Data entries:

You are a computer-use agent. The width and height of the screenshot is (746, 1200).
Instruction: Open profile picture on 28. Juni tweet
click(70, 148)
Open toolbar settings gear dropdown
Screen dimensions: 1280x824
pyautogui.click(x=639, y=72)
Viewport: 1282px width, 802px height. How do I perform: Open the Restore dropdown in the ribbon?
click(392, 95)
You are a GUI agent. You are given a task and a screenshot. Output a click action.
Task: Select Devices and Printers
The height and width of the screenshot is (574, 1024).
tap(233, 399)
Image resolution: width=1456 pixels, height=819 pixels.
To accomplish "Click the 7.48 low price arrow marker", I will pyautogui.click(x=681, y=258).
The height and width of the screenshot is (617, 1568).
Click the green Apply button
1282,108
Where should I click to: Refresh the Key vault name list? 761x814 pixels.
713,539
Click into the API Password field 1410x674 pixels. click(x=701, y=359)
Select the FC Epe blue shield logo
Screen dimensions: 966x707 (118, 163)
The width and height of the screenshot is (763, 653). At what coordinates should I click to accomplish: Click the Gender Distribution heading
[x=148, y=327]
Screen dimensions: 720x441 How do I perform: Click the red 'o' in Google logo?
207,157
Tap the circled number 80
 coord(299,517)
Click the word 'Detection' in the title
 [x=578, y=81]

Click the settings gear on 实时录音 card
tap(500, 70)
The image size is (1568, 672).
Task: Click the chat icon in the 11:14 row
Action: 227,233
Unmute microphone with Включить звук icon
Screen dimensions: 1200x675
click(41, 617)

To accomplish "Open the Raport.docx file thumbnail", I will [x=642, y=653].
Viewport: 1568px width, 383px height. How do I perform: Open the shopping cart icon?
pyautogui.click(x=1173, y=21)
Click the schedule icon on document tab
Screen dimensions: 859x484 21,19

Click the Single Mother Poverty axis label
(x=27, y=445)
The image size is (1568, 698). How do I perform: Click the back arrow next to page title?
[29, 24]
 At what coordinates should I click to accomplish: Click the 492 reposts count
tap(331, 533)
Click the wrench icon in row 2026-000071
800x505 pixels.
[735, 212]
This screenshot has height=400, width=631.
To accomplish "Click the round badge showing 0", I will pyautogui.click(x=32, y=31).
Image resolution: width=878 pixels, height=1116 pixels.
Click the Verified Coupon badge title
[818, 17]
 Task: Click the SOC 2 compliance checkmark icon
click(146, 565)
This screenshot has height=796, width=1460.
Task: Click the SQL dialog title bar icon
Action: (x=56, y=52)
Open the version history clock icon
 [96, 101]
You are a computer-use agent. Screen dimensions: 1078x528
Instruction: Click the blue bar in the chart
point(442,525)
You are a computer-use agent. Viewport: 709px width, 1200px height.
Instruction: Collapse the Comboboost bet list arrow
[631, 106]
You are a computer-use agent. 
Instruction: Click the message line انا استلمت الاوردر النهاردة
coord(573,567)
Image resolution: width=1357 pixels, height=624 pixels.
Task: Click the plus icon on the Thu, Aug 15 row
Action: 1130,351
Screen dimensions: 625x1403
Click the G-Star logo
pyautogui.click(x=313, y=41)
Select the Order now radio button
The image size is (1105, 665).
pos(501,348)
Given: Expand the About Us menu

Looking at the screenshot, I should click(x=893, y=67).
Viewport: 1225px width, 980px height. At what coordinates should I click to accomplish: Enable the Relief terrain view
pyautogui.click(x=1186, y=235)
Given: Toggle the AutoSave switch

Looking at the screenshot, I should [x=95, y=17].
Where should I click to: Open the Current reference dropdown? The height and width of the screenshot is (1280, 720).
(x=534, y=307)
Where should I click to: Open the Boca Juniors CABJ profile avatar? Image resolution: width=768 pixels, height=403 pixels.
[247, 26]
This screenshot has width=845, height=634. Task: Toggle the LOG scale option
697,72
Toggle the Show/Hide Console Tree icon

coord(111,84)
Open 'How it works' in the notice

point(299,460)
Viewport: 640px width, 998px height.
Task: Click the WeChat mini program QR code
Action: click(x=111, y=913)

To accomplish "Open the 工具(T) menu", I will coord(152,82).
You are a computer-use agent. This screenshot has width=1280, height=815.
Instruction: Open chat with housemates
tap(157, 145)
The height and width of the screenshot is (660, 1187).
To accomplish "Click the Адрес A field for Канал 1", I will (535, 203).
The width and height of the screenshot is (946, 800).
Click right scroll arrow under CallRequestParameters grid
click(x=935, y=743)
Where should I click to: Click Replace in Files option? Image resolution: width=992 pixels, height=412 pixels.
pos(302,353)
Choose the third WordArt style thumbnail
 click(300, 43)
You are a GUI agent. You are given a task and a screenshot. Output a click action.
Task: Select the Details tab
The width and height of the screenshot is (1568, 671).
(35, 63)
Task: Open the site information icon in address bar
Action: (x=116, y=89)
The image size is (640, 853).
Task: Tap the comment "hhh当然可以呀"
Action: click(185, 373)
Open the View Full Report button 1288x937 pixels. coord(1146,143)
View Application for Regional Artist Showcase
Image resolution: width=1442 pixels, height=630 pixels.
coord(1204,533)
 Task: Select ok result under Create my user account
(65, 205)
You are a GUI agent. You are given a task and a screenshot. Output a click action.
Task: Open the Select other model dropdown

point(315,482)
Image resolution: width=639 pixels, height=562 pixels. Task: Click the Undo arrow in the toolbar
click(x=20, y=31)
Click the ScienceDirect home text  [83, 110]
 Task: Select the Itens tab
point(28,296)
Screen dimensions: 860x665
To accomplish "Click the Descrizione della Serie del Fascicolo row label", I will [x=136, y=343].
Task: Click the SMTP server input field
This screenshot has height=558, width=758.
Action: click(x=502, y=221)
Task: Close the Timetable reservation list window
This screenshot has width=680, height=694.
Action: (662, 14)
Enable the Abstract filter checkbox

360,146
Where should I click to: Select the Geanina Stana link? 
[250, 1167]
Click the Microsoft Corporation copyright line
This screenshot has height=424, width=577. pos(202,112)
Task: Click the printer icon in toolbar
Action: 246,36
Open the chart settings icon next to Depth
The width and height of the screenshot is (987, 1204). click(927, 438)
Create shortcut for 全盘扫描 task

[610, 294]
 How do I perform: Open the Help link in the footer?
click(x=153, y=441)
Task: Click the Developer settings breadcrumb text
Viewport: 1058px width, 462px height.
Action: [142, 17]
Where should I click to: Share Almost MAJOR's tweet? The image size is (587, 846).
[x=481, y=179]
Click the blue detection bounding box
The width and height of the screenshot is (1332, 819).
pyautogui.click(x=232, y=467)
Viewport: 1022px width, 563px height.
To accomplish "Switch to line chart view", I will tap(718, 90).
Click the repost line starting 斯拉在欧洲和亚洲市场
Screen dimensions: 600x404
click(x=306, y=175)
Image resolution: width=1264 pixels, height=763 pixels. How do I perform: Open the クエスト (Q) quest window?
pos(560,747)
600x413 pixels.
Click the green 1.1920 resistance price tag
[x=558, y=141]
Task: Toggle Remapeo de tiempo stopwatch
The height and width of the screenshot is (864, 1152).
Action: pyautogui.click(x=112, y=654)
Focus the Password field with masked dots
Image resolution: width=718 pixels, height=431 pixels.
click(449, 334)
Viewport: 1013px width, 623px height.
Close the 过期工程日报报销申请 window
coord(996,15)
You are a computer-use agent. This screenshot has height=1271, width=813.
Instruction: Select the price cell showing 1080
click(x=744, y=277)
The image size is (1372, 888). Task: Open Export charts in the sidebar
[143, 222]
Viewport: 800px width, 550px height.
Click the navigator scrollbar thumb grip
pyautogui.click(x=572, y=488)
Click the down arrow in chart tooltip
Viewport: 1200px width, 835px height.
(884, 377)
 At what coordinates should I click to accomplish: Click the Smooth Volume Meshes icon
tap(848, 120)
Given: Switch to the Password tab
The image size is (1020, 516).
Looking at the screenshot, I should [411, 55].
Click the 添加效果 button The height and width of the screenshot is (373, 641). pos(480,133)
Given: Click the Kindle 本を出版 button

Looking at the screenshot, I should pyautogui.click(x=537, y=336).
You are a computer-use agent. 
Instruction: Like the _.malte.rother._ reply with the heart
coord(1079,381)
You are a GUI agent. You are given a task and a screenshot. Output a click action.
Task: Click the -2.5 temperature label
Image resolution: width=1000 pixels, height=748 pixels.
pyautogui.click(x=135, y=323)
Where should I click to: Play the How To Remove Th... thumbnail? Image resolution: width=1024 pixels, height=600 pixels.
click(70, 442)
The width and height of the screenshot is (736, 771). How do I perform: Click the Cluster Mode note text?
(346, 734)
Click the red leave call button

**Exercise description**
Please output exactly the lines from the one containing "Image resolution: width=1000" through the end of the records, both included.

**Solved exercise**
Image resolution: width=1000 pixels, height=748 pixels.
pyautogui.click(x=135, y=323)
Where should I click to: Play the How To Remove Th... thumbnail? Image resolution: width=1024 pixels, height=600 pixels.
click(70, 442)
The width and height of the screenshot is (736, 771). How do I perform: Click the Cluster Mode note text?
(346, 734)
Click the red leave call button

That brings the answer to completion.